:: Try it ::
Produce an exact copy of the lines below, starting at the first and ending with the line containing "Display connection coefficients".

┌────────

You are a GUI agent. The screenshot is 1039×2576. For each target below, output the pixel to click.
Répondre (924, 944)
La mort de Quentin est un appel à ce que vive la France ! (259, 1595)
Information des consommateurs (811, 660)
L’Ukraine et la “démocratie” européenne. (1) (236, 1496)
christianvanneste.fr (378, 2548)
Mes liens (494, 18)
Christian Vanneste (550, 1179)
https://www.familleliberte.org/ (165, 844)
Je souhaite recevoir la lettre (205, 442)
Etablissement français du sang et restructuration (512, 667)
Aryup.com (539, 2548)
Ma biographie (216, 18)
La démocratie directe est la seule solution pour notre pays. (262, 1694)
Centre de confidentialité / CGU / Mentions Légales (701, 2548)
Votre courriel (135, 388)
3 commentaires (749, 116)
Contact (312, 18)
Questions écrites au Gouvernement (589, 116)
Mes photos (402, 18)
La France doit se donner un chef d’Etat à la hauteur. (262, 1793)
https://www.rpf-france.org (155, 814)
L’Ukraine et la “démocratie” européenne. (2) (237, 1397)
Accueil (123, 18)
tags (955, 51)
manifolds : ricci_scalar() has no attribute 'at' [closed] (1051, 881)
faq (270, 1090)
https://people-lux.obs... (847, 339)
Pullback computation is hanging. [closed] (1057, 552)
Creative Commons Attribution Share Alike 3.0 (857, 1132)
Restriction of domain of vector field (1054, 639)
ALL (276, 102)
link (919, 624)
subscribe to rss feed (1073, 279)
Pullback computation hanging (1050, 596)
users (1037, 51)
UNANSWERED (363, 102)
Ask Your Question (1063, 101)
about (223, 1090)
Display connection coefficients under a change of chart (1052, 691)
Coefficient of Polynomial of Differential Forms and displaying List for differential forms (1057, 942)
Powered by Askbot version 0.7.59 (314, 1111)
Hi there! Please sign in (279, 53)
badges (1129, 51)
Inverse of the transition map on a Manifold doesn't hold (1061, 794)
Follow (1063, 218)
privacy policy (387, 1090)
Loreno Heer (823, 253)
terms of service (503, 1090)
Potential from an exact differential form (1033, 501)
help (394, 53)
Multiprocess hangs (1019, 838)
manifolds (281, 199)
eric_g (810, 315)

└────────

:: Expected answer ::
You are a GUI agent. The screenshot is 1039×2576. For each target below, output the pixel to click.
Répondre (924, 944)
La mort de Quentin est un appel à ce que vive la France ! (259, 1595)
Information des consommateurs (811, 660)
L’Ukraine et la “démocratie” européenne. (1) (236, 1496)
christianvanneste.fr (378, 2548)
Mes liens (494, 18)
Christian Vanneste (550, 1179)
https://www.familleliberte.org/ (165, 844)
Je souhaite recevoir la lettre (205, 442)
Etablissement français du sang et restructuration (512, 667)
Aryup.com (539, 2548)
Ma biographie (216, 18)
La démocratie directe est la seule solution pour notre pays. (262, 1694)
Centre de confidentialité / CGU / Mentions Légales (701, 2548)
Votre courriel (135, 388)
3 commentaires (749, 116)
Contact (312, 18)
Questions écrites au Gouvernement (589, 116)
Mes photos (402, 18)
La France doit se donner un chef d’Etat à la hauteur. (262, 1793)
https://www.rpf-france.org (155, 814)
L’Ukraine et la “démocratie” européenne. (2) (237, 1397)
Accueil (123, 18)
tags (955, 51)
manifolds : ricci_scalar() has no attribute 'at' [closed] (1051, 881)
faq (270, 1090)
https://people-lux.obs... (847, 339)
Pullback computation is hanging. [closed] (1057, 552)
Creative Commons Attribution Share Alike 3.0 (857, 1132)
Restriction of domain of vector field (1054, 639)
ALL (276, 102)
link (919, 624)
subscribe to rss feed (1073, 279)
Pullback computation hanging (1050, 596)
users (1037, 51)
UNANSWERED (363, 102)
Ask Your Question (1063, 101)
about (223, 1090)
Display connection coefficients under a change of chart (1052, 691)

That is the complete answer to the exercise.